Mother’s Burnout Syndrome

· April 13, 2018

Although motherhood can be really rewarding, unfortunately sometimes it can also be excessive work. Mother’s burnout syndrome is a good example of how difficult it can be to be a mom.

Mother’s burnout syndrome affects many women when it comes to raising their children. It occurs due to the stress and fatigue that comes along with the responsibility of caring for a baby.

This syndrome is characterized by a chronic depressive state. In the most severe cases there can be very unpleasant consequences.

That’s why it’s a much more serious problem than simply fatigue or temporary depression.

The syndrome is a result of the physiological, emotional and psychological exhaustion that occurs from the accumulation of repetitive moderate-intensity stress.

The most frequent symptoms of mother’s burnout syndrome are sleep disorders, weakness, chronic fatigue, digestive disorders, head and back pain.

Phases of mother’s burnout syndrome

1. Emotional exhaustion

Each person has a defined stamina for physical and psychological energy.

Mothers’ daily responsibilities usually take up all of their energy until they reach the moment when they feel completely exhausted.

During this stage the mother might feel a sensation of anguish due to the countless tasks she must carry out.

Mother’s Burnout Syndrome

2. Emotional detachment

In order to protect and take care of her little ones, a mother may establish defense mechanisms.

She might continue performing her daily tasks mechanically, however it won’t have the emotional investment that it should.

As a consequence, the mother might feel distant from her child, husband or daily life.

3. Reality

The last phase of exhaustion is probably the most worrisome. At this point the mother realizes the growing breach between what she imagined as an ideal motherhood to the actual reality she’s experiencing.

Reality clashes with the idealized concept of being a perfect mother.

During this chaos the mother might feel as if she’s failed.
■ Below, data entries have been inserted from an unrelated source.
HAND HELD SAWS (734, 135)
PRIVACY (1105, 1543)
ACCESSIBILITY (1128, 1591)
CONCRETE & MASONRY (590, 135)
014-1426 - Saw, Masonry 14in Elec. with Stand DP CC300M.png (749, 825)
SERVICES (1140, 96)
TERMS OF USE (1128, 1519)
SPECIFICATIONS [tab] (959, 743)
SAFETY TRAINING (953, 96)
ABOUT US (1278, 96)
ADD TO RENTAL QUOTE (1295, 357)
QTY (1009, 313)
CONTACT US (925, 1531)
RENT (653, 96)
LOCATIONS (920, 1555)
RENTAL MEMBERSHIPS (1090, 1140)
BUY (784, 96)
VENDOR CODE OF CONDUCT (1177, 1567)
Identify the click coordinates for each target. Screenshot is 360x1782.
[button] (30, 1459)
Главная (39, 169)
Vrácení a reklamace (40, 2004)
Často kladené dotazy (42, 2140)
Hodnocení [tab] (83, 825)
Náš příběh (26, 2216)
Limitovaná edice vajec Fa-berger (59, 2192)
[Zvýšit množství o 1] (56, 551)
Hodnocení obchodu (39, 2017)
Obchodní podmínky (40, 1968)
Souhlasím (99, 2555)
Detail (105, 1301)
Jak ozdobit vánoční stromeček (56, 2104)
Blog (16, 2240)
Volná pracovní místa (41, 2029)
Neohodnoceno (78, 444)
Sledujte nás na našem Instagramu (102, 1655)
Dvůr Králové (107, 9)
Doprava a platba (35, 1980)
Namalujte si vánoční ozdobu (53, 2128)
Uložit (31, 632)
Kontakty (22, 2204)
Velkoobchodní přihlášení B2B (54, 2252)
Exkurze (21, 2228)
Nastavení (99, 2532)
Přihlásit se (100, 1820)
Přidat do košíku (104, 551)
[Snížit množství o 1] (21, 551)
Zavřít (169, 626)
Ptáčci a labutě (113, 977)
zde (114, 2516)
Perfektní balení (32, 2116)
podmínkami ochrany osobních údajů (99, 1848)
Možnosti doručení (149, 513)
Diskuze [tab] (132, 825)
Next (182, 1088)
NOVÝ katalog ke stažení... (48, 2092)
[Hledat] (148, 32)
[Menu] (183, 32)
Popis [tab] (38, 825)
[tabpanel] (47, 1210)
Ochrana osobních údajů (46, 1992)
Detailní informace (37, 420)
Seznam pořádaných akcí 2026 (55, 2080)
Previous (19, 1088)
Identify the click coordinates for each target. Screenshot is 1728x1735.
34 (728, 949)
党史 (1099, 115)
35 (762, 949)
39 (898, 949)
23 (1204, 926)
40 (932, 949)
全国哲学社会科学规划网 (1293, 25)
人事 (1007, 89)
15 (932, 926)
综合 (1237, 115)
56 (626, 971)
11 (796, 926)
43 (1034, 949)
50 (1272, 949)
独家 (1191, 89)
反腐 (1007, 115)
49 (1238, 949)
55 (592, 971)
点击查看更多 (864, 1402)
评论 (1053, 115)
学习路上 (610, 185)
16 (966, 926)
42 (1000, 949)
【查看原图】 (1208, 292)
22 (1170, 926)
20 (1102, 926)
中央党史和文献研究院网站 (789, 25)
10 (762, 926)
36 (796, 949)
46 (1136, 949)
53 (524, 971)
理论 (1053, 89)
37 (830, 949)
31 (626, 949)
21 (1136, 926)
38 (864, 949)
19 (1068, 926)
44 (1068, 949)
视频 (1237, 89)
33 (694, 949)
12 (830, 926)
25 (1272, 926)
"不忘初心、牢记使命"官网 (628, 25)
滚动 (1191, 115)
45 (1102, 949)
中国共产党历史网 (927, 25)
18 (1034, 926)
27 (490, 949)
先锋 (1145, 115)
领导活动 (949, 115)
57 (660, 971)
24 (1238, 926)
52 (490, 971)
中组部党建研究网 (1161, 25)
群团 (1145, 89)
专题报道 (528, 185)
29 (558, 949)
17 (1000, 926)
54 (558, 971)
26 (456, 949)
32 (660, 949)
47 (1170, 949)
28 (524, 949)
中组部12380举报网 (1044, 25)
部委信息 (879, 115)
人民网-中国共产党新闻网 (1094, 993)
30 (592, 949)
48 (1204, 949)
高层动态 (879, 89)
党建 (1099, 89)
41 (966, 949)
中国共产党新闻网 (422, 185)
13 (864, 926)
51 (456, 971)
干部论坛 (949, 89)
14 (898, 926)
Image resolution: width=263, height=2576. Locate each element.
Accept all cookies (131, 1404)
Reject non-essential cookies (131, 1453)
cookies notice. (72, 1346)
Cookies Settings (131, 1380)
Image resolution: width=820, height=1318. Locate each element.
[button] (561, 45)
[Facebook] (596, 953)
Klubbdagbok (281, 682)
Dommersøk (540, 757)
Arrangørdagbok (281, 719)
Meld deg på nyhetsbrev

This implies a loss of confidence and it can even result in aggressive behavior towards the child.

Main causes

Taking care of your child and home is a real job and sometimes mothers aren’t valued for their labor.

Women who go back to work might not have the time nor energy to face all of the tough situations at home.

Sometimes, this exhaustion is due to searching for perfection. It’s important to keep in mind that perfection doesn’t exist.

Don’t try to be a perfect mother. You’ll need help and understanding while taking on the great amount of tasks you’re responsible for.

The great disappointment

The reality of motherhood is completely different from idealized fantasies. The difficulties and responsibilities are immense.

It’s important to get rid of the concept of the “ideal mother.” Motherhood in reality is composed of both good and bad moments.

“There is no way to be the perfect mother, there are a million ways however to be a good mother”

Jill Churchill

Who can get the burnout syndrome?

There is no typical profile for who is susceptible to this syndrome.

In fact, mother’s burnout syndrome can affect women of any social status. It can also affect both first-time mothers and experienced ones.

This syndrome can occur at any time. It can occur right after the birth of a child or many months or years later.

Mother’s Burnout Syndrome

There are a few risk factors for maternal exhaustion such as having twins or having several children who are around the same age.

These cases imply an important increase in the mother’s workload and it can lead to maternal exhaustion.

Single mothers may also be prone to suffer from this syndrome since they may lack the support they need to raise their children.

How to get better

The most important and effective way to improve is to realize there is no such thing as a perfect mother.

Don’t hesitate to share how you feel with the people around you. You can even share what you’re experiencing with other mothers.

If you feel like you need the help of a specialist, you should consult a psychologist.

The delegation of certain tasks to family members or your partner is also recommended.

In the case of single mothers, you can find support in your family and friends. Daycare centers can also be a great help.